List, from the lines below, each one with "panel" in it.

═══ SUPPLIED DATA

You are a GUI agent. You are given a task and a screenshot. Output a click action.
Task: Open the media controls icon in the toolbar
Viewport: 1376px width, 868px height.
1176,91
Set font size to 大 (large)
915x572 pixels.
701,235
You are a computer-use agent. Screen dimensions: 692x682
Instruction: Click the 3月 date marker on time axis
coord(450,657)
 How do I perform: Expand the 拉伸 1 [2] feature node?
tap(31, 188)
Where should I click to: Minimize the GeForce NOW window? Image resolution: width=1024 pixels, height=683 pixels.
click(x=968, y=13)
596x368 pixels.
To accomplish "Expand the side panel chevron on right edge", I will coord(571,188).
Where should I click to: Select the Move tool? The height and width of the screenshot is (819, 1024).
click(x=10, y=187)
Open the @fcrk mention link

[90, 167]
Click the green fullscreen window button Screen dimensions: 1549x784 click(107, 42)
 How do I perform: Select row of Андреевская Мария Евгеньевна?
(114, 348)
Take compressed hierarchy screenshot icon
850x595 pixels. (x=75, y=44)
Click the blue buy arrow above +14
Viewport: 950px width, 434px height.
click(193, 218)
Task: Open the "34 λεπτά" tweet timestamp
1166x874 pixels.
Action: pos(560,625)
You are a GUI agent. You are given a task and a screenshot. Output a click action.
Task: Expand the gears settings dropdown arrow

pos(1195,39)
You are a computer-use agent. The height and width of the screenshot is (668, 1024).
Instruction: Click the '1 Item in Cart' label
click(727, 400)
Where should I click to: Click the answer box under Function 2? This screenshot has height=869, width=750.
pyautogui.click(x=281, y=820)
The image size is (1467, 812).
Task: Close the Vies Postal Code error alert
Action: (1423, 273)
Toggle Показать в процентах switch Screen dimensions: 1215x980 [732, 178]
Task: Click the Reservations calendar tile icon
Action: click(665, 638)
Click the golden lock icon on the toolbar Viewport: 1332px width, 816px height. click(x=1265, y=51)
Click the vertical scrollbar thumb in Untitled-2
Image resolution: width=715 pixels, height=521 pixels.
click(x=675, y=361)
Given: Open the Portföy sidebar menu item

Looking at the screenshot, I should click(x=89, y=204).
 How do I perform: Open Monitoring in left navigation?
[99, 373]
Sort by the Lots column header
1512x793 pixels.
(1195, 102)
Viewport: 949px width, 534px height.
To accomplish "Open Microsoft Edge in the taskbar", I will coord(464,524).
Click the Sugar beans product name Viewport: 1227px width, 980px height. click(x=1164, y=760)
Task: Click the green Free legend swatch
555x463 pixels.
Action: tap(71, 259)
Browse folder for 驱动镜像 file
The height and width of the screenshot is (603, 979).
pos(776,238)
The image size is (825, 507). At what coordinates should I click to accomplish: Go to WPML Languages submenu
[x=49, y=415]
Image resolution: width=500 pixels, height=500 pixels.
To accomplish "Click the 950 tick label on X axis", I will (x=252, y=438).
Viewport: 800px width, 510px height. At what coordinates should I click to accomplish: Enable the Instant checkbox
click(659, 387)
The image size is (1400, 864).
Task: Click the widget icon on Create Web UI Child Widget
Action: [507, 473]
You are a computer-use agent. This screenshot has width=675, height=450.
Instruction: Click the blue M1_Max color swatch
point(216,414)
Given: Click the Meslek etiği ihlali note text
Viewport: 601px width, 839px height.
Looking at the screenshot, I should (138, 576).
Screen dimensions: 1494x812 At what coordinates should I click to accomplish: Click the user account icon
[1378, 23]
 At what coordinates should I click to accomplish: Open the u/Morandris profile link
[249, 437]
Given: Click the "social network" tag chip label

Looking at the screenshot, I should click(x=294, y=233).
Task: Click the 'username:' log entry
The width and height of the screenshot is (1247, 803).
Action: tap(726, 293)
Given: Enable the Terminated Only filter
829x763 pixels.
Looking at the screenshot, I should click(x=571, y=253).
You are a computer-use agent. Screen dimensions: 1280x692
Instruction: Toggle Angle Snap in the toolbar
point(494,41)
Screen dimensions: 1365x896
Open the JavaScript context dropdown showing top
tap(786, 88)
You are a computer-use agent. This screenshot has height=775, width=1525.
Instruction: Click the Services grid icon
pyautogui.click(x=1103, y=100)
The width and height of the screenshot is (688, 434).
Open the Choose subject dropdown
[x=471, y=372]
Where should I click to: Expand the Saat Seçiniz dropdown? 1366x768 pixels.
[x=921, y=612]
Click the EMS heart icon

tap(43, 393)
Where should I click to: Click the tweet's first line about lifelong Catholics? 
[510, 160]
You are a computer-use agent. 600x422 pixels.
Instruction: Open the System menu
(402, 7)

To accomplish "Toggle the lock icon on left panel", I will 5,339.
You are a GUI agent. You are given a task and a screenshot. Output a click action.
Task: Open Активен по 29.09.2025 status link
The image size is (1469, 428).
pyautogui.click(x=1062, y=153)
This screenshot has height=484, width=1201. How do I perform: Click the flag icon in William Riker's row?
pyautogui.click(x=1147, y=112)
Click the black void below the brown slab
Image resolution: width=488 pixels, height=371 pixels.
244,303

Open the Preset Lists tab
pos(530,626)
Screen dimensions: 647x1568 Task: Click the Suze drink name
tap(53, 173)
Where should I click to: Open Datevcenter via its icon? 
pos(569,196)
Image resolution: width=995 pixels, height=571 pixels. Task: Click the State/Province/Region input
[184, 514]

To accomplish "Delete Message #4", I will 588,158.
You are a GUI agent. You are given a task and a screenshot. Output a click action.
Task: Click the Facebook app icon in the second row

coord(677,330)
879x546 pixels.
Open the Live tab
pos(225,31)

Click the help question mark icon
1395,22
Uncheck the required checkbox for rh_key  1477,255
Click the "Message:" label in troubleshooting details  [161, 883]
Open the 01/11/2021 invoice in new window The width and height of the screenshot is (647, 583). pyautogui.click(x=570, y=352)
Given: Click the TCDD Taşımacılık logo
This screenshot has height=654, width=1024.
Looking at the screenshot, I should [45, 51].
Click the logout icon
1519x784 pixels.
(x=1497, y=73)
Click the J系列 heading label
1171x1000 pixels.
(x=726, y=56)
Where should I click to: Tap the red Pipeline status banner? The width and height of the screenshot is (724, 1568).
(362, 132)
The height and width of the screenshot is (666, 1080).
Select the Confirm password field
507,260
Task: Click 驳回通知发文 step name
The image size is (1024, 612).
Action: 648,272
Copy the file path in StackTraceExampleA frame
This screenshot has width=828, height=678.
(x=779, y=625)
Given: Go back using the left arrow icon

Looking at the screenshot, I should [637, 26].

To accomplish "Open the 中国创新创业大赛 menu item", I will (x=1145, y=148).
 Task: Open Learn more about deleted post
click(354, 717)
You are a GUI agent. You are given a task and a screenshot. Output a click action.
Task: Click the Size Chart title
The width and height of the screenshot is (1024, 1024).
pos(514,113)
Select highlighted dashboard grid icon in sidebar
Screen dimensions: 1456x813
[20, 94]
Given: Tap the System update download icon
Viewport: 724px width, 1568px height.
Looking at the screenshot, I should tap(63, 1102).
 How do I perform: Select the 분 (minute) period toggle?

══════

WRITTEN RESPONSE.
To accomplish "Expand the side panel chevron on right edge", I will coord(571,188).
To accomplish "Toggle the lock icon on left panel", I will 5,339.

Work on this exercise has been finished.